“Gaslight” continues at Union Station’s City Stage presented by Kansas City Actors Theatre through February 4, 2024.
They say you never forget your first. That was certainly the situation for a former Scotland Yard Police Inspector named Rough (played by John Rensenhouse). Oddly, Inspector Rough had no known first name. Rough’s first bloody murder case in 1865 remained unsolved fifteen years after the event.
The victim was the widow Alice Barlow, an older, genteel lady living alone (except for a single hearing impaired maid) in a stylish townhouse in a better part of London. Mrs. Barlow had been known to possess a cache of valuable rubies. The Barlow home on Angel Street was ransacked. The rubies had gone missing. Had they been taken or had they been well hidden by Mrs. B? Mrs. Barlow was found in a pool of her own blood on her living room floor. After investigation, Scotland Yard concluded the Barlow case was a random burglary gone wrong. Young Detective Rough was then in no position to disagree.
Inspector Rough moved on from Scotland Yard to a position in the private sector, but could not move on from the unsolved murder he had investigated as a junior detective. Somehow, the Barlow case remained on his mind like a persistent itch left to fester under a celluloid shirt collar. Inspector Rough wondered if Scotland Yard had got the case wrong.
One might suppose the blood red stain left on the house’s pedigree caused the Angel Street house to sit vacant since poor Mrs. Barlow’s passing. Finally, in 1880, a couple named Manningham purchased the home. She was a youngish woman of some means named Bella (Ashlee LaPine) and he was a well-groomed middle-aged man named Jack (Matthew J. Williamson). The couple employeed two servants as was common in that day. They are the stolid Elizabeth (Kendra Keller) and the flirtatious Nancy (Leah Dalrymple).
It turns out that the Maninghams are far from an ideal couple. It does not take long for word of Bella’s eccentricities to become grist for the neighborhood gossip mill. Jack, it appears, spends each evening at his “club.” According to neighborhood gossips, Bella worries about losing her mind and her husband while Jack flirts with the staff and leaves Bella with a pretty hard row to hoe.
Our play begins in the Maningham’s parlor. Bella seems nervous. It has been suggested that she may need institutional confinement. She is terrified that, like her Mother, she might die at a young age in an institution. Worse, now Bella thinks she is hearing things from a closed off portion of the house and perhaps seeing things connected to the home’s gas lighting system. She sees lights dim at the same time unexplained sounds come from the unoccupied upper floors. It is several years until Thomas Edison’s electrical lighting system reaches most homes in London.
Bella struggles to cruise through life on an even keel. She thinks she is doing better. Husband Jack appears at first to be supportive. He promises to take Bella to the theater, but it soon becomes clear that his offer may be hollow. Jack accuses Bella of small offences. Why has a picture moved from its place on the wall? How has she lost a grocery bill? Why has she not demanded better service from the servants? Bella is threatened with confinement to her room. Is Bella truly losing her mind? Or is Jack deliberately attempting to make her believe so?

Raw data:

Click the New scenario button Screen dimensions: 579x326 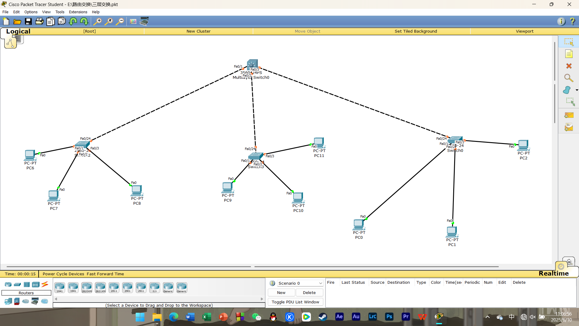pos(281,292)
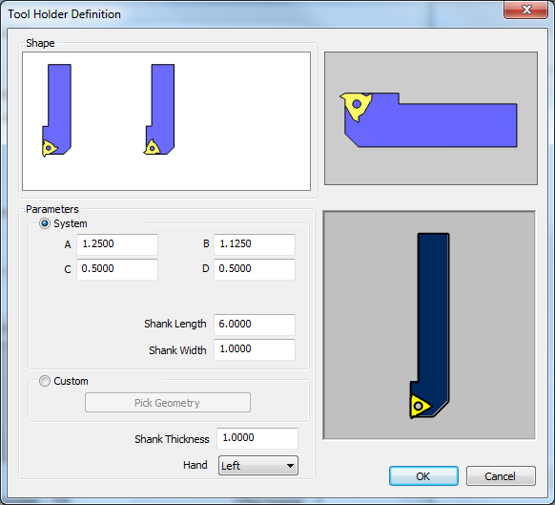Screen dimensions: 555x505
Task: Click the yellow insert in the dark preview
Action: pyautogui.click(x=420, y=406)
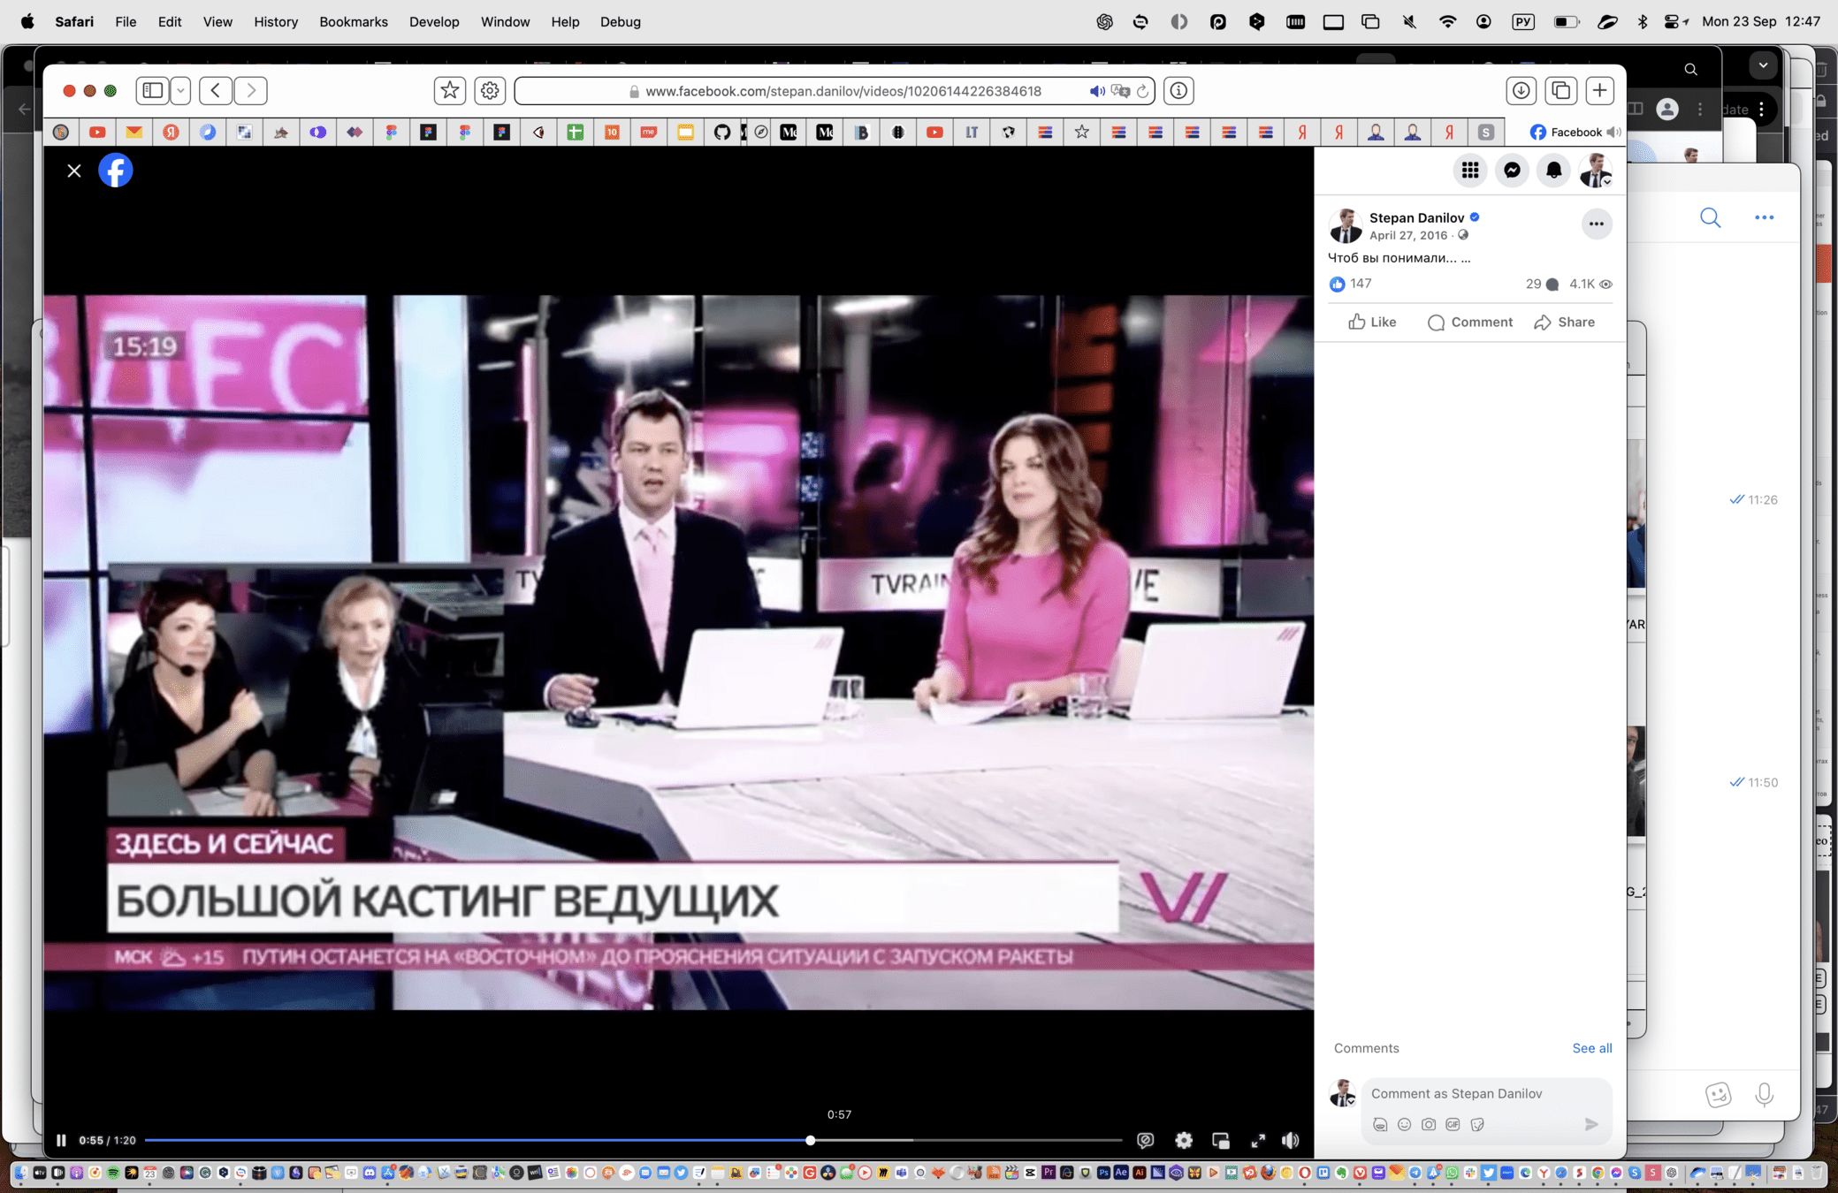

Work to complete:
(a) According to the Gaslight review, in what year was the vacant house on Angel Street finally purchased?
(b) Print everything in the Gaslight review from "They say you" down to "position to disagree.", word for word.

Outputs in order:
(a) In 1880.

(b)
They say you never forget your first. That was certainly the situation for a former Scotland Yard Police Inspector named Rough (played by John Rensenhouse). Oddly, Inspector Rough had no known first name. Rough’s first bloody murder case in 1865 remained unsolved fifteen years after the event.
The victim was the widow Alice Barlow, an older, genteel lady living alone (except for a single hearing impaired maid) in a stylish townhouse in a better part of London. Mrs. Barlow had been known to possess a cache of valuable rubies. The Barlow home on Angel Street was ransacked. The rubies had gone missing. Had they been taken or had they been well hidden by Mrs. B? Mrs. Barlow was found in a pool of her own blood on her living room floor. After investigation, Scotland Yard concluded the Barlow case was a random burglary gone wrong. Young Detective Rough was then in no position to disagree.